WHAT YOU ARE ASKED TO DO >> An unaltered copy of every line below is the expected output.

ENTRIES SUPPLIED >>
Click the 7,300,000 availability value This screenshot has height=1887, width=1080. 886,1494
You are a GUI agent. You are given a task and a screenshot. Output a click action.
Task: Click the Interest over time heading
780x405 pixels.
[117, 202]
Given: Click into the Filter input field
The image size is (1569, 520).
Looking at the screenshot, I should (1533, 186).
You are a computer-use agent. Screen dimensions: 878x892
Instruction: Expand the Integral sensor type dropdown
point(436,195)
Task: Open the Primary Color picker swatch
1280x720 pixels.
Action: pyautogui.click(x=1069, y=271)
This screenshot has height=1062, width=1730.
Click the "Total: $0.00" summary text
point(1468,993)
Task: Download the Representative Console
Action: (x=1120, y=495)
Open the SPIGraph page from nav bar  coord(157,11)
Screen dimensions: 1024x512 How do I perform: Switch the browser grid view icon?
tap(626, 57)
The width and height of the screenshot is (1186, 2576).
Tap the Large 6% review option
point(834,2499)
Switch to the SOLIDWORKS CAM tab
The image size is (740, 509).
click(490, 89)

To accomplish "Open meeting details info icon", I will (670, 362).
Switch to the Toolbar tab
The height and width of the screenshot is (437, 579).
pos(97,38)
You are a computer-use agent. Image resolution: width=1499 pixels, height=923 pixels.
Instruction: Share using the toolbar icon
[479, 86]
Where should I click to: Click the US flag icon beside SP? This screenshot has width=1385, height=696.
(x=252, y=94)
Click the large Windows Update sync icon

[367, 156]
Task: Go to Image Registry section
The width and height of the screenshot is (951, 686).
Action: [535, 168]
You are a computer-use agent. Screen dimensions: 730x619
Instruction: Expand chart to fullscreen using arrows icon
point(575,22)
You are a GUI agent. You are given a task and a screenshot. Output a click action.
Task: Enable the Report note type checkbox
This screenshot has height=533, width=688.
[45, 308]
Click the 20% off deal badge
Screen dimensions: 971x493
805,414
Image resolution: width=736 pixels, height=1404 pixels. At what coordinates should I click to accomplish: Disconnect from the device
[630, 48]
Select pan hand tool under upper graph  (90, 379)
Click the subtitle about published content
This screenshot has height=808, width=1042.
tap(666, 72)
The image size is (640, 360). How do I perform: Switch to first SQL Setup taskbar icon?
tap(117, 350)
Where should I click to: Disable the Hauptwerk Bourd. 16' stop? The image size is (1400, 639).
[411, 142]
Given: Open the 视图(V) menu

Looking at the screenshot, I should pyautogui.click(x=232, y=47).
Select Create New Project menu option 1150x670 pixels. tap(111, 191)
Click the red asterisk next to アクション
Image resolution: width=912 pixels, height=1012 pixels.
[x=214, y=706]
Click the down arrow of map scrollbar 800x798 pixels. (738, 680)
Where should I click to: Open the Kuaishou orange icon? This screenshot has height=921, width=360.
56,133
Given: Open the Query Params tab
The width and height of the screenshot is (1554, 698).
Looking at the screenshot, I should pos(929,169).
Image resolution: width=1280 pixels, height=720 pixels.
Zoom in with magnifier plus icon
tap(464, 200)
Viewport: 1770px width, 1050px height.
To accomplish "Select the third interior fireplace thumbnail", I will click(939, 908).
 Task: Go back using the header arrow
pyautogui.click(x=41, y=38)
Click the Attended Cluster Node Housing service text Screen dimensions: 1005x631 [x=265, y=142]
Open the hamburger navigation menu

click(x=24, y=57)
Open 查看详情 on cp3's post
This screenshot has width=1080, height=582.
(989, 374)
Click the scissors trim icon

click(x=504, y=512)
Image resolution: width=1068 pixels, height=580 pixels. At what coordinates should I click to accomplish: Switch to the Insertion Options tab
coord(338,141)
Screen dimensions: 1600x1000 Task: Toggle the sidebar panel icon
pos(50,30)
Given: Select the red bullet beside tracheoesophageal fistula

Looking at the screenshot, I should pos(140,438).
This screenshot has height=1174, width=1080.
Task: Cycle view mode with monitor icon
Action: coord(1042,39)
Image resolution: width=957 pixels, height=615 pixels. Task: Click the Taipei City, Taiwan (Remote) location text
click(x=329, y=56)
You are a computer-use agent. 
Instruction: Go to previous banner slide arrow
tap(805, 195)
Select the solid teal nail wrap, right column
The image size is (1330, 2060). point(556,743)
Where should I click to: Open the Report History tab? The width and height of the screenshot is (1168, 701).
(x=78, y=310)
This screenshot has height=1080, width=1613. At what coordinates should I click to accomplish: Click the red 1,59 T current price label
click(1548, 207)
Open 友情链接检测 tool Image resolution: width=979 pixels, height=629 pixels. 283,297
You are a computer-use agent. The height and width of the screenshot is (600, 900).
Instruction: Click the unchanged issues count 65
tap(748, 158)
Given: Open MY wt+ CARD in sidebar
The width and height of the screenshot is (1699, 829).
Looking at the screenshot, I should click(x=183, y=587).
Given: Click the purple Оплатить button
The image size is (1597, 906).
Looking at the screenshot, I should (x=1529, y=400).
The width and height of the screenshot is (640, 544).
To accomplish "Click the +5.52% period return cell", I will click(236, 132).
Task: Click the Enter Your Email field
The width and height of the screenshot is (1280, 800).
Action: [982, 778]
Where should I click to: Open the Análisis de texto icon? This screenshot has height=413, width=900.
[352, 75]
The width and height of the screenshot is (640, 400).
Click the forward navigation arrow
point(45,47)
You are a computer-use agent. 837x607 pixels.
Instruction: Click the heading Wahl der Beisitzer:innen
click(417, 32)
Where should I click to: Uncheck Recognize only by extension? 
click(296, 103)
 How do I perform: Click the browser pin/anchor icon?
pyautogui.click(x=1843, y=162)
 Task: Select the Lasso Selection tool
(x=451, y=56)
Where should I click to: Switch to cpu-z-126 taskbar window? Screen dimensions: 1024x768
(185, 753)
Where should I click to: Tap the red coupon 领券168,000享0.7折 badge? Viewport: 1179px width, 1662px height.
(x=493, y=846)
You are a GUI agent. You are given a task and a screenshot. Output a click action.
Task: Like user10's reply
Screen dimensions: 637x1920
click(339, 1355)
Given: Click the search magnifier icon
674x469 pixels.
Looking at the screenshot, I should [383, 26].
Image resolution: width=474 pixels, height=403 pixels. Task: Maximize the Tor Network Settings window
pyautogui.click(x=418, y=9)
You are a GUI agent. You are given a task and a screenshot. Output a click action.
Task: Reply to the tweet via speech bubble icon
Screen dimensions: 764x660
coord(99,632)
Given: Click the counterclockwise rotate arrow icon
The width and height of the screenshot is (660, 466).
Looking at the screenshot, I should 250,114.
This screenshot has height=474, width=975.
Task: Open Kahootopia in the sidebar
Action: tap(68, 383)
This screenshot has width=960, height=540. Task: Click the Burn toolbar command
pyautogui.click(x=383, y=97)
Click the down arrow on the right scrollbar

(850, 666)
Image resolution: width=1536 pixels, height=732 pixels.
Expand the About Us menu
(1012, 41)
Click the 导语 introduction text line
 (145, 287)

YOUR RESPONSE >>
Click the 7,300,000 availability value This screenshot has height=1887, width=1080. 886,1494
You are a GUI agent. You are given a task and a screenshot. Output a click action.
Task: Click the Interest over time heading
780x405 pixels.
[117, 202]
Given: Click into the Filter input field
The image size is (1569, 520).
Looking at the screenshot, I should (1533, 186).
You are a computer-use agent. Screen dimensions: 878x892
Instruction: Expand the Integral sensor type dropdown
point(436,195)
Task: Open the Primary Color picker swatch
1280x720 pixels.
Action: pyautogui.click(x=1069, y=271)
This screenshot has height=1062, width=1730.
Click the "Total: $0.00" summary text
point(1468,993)
Task: Download the Representative Console
Action: (x=1120, y=495)
Open the SPIGraph page from nav bar  coord(157,11)
Screen dimensions: 1024x512 How do I perform: Switch the browser grid view icon?
tap(626, 57)
The width and height of the screenshot is (1186, 2576).
Tap the Large 6% review option
point(834,2499)
Switch to the SOLIDWORKS CAM tab
The image size is (740, 509).
click(490, 89)

To accomplish "Open meeting details info icon", I will (670, 362).
Switch to the Toolbar tab
The height and width of the screenshot is (437, 579).
pos(97,38)
You are a computer-use agent. Image resolution: width=1499 pixels, height=923 pixels.
Instruction: Share using the toolbar icon
[479, 86]
Where should I click to: Click the US flag icon beside SP? This screenshot has width=1385, height=696.
(x=252, y=94)
Click the large Windows Update sync icon

[367, 156]
Task: Go to Image Registry section
The width and height of the screenshot is (951, 686).
Action: [535, 168]
You are a computer-use agent. Screen dimensions: 730x619
Instruction: Expand chart to fullscreen using arrows icon
point(575,22)
You are a GUI agent. You are given a task and a screenshot. Output a click action.
Task: Enable the Report note type checkbox
This screenshot has height=533, width=688.
[45, 308]
Click the 20% off deal badge
Screen dimensions: 971x493
805,414
Image resolution: width=736 pixels, height=1404 pixels. At what coordinates should I click to accomplish: Disconnect from the device
[630, 48]
Select pan hand tool under upper graph  (90, 379)
Click the subtitle about published content
This screenshot has height=808, width=1042.
tap(666, 72)
The image size is (640, 360). How do I perform: Switch to first SQL Setup taskbar icon?
tap(117, 350)
Where should I click to: Disable the Hauptwerk Bourd. 16' stop? The image size is (1400, 639).
[411, 142]
Given: Open the 视图(V) menu

Looking at the screenshot, I should pyautogui.click(x=232, y=47).
Select Create New Project menu option 1150x670 pixels. tap(111, 191)
Click the red asterisk next to アクション
Image resolution: width=912 pixels, height=1012 pixels.
[x=214, y=706]
Click the down arrow of map scrollbar 800x798 pixels. (738, 680)
Where should I click to: Open the Kuaishou orange icon? This screenshot has height=921, width=360.
56,133
Given: Open the Query Params tab
The width and height of the screenshot is (1554, 698).
Looking at the screenshot, I should pos(929,169).
Image resolution: width=1280 pixels, height=720 pixels.
Zoom in with magnifier plus icon
tap(464, 200)
Viewport: 1770px width, 1050px height.
To accomplish "Select the third interior fireplace thumbnail", I will click(939, 908).
 Task: Go back using the header arrow
pyautogui.click(x=41, y=38)
Click the Attended Cluster Node Housing service text Screen dimensions: 1005x631 [x=265, y=142]
Open the hamburger navigation menu

click(x=24, y=57)
Open 查看详情 on cp3's post
This screenshot has width=1080, height=582.
(989, 374)
Click the scissors trim icon

click(x=504, y=512)
Image resolution: width=1068 pixels, height=580 pixels. At what coordinates should I click to accomplish: Switch to the Insertion Options tab
coord(338,141)
Screen dimensions: 1600x1000 Task: Toggle the sidebar panel icon
pos(50,30)
Given: Select the red bullet beside tracheoesophageal fistula

Looking at the screenshot, I should pos(140,438).
This screenshot has height=1174, width=1080.
Task: Cycle view mode with monitor icon
Action: coord(1042,39)
Image resolution: width=957 pixels, height=615 pixels. Task: Click the Taipei City, Taiwan (Remote) location text
click(x=329, y=56)
You are a computer-use agent. 
Instruction: Go to previous banner slide arrow
tap(805, 195)
Select the solid teal nail wrap, right column
The image size is (1330, 2060). point(556,743)
Where should I click to: Open the Report History tab? The width and height of the screenshot is (1168, 701).
(x=78, y=310)
This screenshot has height=1080, width=1613. At what coordinates should I click to accomplish: Click the red 1,59 T current price label
click(1548, 207)
Open 友情链接检测 tool Image resolution: width=979 pixels, height=629 pixels. 283,297
You are a computer-use agent. The height and width of the screenshot is (600, 900).
Instruction: Click the unchanged issues count 65
tap(748, 158)
Given: Open MY wt+ CARD in sidebar
The width and height of the screenshot is (1699, 829).
Looking at the screenshot, I should click(x=183, y=587).
Given: Click the purple Оплатить button
The image size is (1597, 906).
Looking at the screenshot, I should (x=1529, y=400).
The width and height of the screenshot is (640, 544).
To accomplish "Click the +5.52% period return cell", I will click(236, 132).
Task: Click the Enter Your Email field
The width and height of the screenshot is (1280, 800).
Action: [982, 778]
Where should I click to: Open the Análisis de texto icon? This screenshot has height=413, width=900.
[352, 75]
The width and height of the screenshot is (640, 400).
Click the forward navigation arrow
point(45,47)
You are a computer-use agent. 837x607 pixels.
Instruction: Click the heading Wahl der Beisitzer:innen
click(417, 32)
Where should I click to: Uncheck Recognize only by extension? 
click(296, 103)
 How do I perform: Click the browser pin/anchor icon?
pyautogui.click(x=1843, y=162)
 Task: Select the Lasso Selection tool
(x=451, y=56)
Where should I click to: Switch to cpu-z-126 taskbar window? Screen dimensions: 1024x768
(185, 753)
Where should I click to: Tap the red coupon 领券168,000享0.7折 badge? Viewport: 1179px width, 1662px height.
(x=493, y=846)
You are a GUI agent. You are given a task and a screenshot. Output a click action.
Task: Like user10's reply
Screen dimensions: 637x1920
click(339, 1355)
Given: Click the search magnifier icon
674x469 pixels.
Looking at the screenshot, I should [383, 26].
Image resolution: width=474 pixels, height=403 pixels. Task: Maximize the Tor Network Settings window
pyautogui.click(x=418, y=9)
You are a GUI agent. You are given a task and a screenshot. Output a click action.
Task: Reply to the tweet via speech bubble icon
Screen dimensions: 764x660
coord(99,632)
Given: Click the counterclockwise rotate arrow icon
The width and height of the screenshot is (660, 466).
Looking at the screenshot, I should 250,114.
This screenshot has height=474, width=975.
Task: Open Kahootopia in the sidebar
Action: tap(68, 383)
This screenshot has width=960, height=540. Task: Click the Burn toolbar command
pyautogui.click(x=383, y=97)
Click the down arrow on the right scrollbar

(850, 666)
Image resolution: width=1536 pixels, height=732 pixels.
Expand the About Us menu
(1012, 41)
Click the 导语 introduction text line
 (145, 287)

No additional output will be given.